Fortunately, I can rely on Jennifer a lot for getting us around, since she does speak Spanish, which she learned on her mission to the Canary Islands. In fact, in preparation for this trip, I had to call one hotel via Skype to confirm our reservation, and unfortunately, the man on the phone didn’t speak much English. Fortunately I knew how to get the point across that my wife speaks Spanish, and to hold while I got her. Jen came to my rescue and made the reservation.
I can’t wait until I can do that! I want to be able to know what’s going on when we’re there. I have always enjoyed learning languages, and I think Spanish is an important one to know, because it’s so widely used. Hopefully this trip will give me enough time and exposure to pick up some good skills.
I’ve always thought of Spanish as a fairly easy language (most latin based languages seem easy to me, compared to Japanese), but after getting into a little more in-depth study of verb conjugation, I realized that it certainly does have its complexity. Fortunately, there are many resources on-line for learning and practice.
I’ve found spanishdict.com to be a good resource for quick translation, but haven’t looked much beyond it at this point. I do remember some website I found years ago that taught and quizzed you on basic Spanish in an entertaining and memorable way, but I can’t remember what it’s called. Does anyone know some other good free resources for learning Spanish?
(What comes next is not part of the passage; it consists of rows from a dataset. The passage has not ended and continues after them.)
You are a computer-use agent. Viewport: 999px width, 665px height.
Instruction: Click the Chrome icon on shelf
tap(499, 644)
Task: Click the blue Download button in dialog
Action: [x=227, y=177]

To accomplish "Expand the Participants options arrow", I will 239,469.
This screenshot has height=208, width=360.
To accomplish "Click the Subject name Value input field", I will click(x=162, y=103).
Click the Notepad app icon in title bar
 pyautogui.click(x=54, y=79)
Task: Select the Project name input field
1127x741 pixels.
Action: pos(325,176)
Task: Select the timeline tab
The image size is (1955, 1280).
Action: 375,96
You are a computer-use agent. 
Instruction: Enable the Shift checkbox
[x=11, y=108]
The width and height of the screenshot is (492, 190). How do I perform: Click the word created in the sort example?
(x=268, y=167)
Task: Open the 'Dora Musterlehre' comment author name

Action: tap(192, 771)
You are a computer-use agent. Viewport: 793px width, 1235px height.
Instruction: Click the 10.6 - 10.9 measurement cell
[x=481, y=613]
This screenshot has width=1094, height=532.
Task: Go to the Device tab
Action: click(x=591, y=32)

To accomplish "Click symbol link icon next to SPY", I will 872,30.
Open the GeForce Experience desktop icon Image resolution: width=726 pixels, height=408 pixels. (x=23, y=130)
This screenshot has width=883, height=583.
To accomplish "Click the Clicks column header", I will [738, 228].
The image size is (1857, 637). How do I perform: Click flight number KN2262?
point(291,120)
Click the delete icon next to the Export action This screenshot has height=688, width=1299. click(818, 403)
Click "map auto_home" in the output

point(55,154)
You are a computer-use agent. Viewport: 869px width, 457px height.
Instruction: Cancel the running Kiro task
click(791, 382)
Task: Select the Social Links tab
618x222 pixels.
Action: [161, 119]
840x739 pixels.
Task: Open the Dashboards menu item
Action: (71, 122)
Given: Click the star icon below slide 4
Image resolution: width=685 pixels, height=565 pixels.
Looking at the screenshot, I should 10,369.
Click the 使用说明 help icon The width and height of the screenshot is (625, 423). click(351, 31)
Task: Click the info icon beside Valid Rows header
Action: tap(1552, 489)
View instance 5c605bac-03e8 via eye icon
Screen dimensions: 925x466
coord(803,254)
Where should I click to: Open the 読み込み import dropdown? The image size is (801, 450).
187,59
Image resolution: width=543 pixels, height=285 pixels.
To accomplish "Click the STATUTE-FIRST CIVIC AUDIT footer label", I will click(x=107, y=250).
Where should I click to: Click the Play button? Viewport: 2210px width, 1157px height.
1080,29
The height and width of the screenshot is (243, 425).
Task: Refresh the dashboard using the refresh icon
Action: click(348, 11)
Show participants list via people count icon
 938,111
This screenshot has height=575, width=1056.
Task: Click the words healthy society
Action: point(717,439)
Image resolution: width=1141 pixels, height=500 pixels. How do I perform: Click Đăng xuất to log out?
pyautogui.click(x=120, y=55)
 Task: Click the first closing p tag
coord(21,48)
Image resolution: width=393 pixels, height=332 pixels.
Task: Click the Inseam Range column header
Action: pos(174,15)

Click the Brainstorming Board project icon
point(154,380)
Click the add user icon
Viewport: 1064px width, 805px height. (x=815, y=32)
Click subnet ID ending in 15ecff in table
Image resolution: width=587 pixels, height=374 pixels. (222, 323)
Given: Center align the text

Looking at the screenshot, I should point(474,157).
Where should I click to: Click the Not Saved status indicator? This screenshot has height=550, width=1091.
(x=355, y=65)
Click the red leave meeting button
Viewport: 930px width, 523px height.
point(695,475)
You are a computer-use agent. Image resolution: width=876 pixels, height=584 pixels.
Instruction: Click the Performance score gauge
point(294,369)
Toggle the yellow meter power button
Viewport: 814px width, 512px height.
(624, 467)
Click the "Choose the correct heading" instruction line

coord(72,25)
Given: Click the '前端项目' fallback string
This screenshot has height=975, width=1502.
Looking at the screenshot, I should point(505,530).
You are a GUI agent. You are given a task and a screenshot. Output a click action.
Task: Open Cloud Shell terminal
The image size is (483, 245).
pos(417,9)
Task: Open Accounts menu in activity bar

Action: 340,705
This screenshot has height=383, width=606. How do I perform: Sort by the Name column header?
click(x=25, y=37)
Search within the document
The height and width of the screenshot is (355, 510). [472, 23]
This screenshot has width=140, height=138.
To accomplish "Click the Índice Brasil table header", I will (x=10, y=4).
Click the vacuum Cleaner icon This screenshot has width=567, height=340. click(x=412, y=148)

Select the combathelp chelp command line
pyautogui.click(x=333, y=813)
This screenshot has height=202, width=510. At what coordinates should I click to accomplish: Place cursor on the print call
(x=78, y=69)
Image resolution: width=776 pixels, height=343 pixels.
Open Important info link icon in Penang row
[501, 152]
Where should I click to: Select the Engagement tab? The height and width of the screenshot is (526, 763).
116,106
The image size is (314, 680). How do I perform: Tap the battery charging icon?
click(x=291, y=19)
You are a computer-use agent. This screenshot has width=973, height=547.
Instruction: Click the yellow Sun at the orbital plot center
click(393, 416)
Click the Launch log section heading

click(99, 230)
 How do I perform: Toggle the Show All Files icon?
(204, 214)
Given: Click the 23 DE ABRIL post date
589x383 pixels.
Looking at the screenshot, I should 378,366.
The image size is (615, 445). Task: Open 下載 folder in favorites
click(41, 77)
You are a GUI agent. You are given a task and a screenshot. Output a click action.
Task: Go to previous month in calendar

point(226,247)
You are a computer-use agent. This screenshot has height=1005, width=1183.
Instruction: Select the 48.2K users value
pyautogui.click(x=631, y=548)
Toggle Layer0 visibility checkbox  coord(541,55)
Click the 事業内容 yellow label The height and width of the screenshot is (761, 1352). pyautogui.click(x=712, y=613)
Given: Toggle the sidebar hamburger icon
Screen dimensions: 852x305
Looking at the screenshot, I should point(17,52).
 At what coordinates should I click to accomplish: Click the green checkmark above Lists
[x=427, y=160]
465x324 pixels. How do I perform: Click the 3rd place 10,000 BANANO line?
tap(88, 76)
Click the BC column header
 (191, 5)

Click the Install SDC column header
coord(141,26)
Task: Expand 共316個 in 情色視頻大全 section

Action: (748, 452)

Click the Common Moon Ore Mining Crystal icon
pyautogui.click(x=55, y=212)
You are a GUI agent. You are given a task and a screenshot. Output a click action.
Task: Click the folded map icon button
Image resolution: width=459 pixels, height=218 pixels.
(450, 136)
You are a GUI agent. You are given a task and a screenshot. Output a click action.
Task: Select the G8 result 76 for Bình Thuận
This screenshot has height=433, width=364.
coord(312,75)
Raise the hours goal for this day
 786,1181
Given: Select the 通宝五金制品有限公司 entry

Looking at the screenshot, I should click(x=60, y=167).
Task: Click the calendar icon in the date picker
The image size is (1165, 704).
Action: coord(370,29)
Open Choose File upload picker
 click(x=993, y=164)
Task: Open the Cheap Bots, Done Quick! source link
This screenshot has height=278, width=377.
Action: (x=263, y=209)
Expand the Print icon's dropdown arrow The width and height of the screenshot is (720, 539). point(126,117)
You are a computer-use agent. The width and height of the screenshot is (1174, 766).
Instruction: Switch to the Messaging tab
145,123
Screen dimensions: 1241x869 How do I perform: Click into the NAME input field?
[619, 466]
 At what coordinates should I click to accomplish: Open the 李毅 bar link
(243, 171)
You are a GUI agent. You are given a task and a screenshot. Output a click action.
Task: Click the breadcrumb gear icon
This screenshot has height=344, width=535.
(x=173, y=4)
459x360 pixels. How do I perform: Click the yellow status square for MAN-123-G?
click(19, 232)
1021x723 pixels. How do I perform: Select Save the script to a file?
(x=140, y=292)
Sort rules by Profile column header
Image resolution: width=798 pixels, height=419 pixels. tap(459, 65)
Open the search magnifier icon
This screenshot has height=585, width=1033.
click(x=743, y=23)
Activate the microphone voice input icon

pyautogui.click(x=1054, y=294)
Mostly what I’ve been doing is writing down words and sentences I want to learn, and reviewing them with a free flashcard program my dad told me about called Anki. It’s great for learning Japanese (which is what he primarily uses it for), but can also be used to learn Spanish, or any language (or any other thing you want to put on a flashcard, really). It has algorithms that display cards in orders based on how well you’ve learned them, to help you master them better. I like to practice with sentences rather than just words, so I get used to using them in context. I also have it synced up on my computer, the web, and my iPhone so I can start right where I left off no matter where I’m at.
But what about our kids?
While Emily and Marie certainly aren’t fluent in Spanish, they know a whole lot more of it than I did at their age, thanks to television shows like Dora the Explorer and Handy Manny. We’ve also been trying to speak Spanish a little bit in our home, and the girls often ask how to say certain words in Spanish (which we usually have to look up).
And every night during our evening devotional (where we sing, read scriptures, and a story, and pray before bed), we’ve been learning some hymns in Spanish. We first learned, “Families Can Be Together Forever.” and are now learning, “I Am a Child of God”. I was amazed at how quickly Emily picked it up – just about as fast as I did! Marie doesn’t always sing, but I think it’s sinking in.
We plan on keeping up this singing tradition on our trip (hopefully we won’t disturb people in the hotel room next door – we’ll sing softly), and maybe our kids will pick up some useful phrases themselves, or at least learn how to roll their “r”‘s. I couldn’t do that until I was 22! Seriously!